CCI MINI MAG 22LR CPRN 40gr. fps 1235
CCI MINI MAG 22LR CPHP 36gr. fps 1260
Blazer 22LR 40gr LRN 1255fps
Blazer 22LR 38gr. 1235fps. LRN
Remington Golden Bullet 22LR 40gr. 1255fps. Plated RN
Remington Range. 22LR
Federal 22LR 36gr 1260fps CPHP
Aquila Super Extra 40gr. 1255fps. CPRN
Armscor 22LR 36gr 1260fps. HV CPHP


----------



## rickclark28 (Apr 14, 2019)

Not sure how this ended up in the Ruger area.

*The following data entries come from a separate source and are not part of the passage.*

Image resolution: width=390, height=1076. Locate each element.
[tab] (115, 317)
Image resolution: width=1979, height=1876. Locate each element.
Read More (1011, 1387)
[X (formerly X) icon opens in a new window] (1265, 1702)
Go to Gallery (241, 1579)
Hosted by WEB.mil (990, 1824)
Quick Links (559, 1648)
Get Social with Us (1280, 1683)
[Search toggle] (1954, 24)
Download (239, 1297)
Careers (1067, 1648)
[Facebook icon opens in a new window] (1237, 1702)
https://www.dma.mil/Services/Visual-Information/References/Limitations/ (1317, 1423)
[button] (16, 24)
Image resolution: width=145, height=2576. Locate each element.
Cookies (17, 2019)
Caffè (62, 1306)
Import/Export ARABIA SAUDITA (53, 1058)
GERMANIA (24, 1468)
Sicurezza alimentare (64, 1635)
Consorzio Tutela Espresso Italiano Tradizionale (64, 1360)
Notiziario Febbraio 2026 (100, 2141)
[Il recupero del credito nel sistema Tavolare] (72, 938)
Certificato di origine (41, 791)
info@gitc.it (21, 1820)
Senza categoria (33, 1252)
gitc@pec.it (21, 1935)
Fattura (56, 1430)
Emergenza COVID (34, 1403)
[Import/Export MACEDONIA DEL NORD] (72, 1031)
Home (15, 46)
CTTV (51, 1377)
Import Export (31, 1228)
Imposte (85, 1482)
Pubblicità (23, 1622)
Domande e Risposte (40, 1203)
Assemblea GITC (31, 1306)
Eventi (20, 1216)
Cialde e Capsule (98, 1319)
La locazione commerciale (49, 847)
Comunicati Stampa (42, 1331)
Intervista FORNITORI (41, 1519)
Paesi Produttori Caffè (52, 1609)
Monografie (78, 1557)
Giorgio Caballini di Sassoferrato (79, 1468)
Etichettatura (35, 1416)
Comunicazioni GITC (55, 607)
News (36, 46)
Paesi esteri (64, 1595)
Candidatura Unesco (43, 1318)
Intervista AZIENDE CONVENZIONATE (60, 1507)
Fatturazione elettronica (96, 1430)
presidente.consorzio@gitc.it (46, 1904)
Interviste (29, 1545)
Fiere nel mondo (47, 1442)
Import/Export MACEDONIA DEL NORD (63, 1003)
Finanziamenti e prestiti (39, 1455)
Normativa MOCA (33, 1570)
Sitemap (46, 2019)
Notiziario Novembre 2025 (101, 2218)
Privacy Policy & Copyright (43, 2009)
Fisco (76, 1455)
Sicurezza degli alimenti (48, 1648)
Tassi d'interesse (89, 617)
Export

Sorry.
Please change to the Glock area.


----------



## rickclark28 (Apr 14, 2019)

My daughter uses x2 of these ProMags to train with her G44 and G19. I believe she loads x15 in each and goes through some exercises to cross train for her G19. She has no issues with loading them but others in her class have a hard time loading x15 rounds in the ProMag/G44 without a mag loader.
*I like the idea of having this G44 for training. I plan on taking her G19 and my G44 to see how they work for me. I want a G19x or a G19 and just am curious how they compare.


----------



## Shipwreck (Jan 26, 2006)

I am surprised they work because usually Promags never work


----------



## rickclark28 (Apr 14, 2019)

I was shocked not surprised and still am skeptical. They do not load as easy as I would like but they really do work so far. One thing to note half the ladies in my daughters training class hate loading them but the damn things work. Go figure.


----------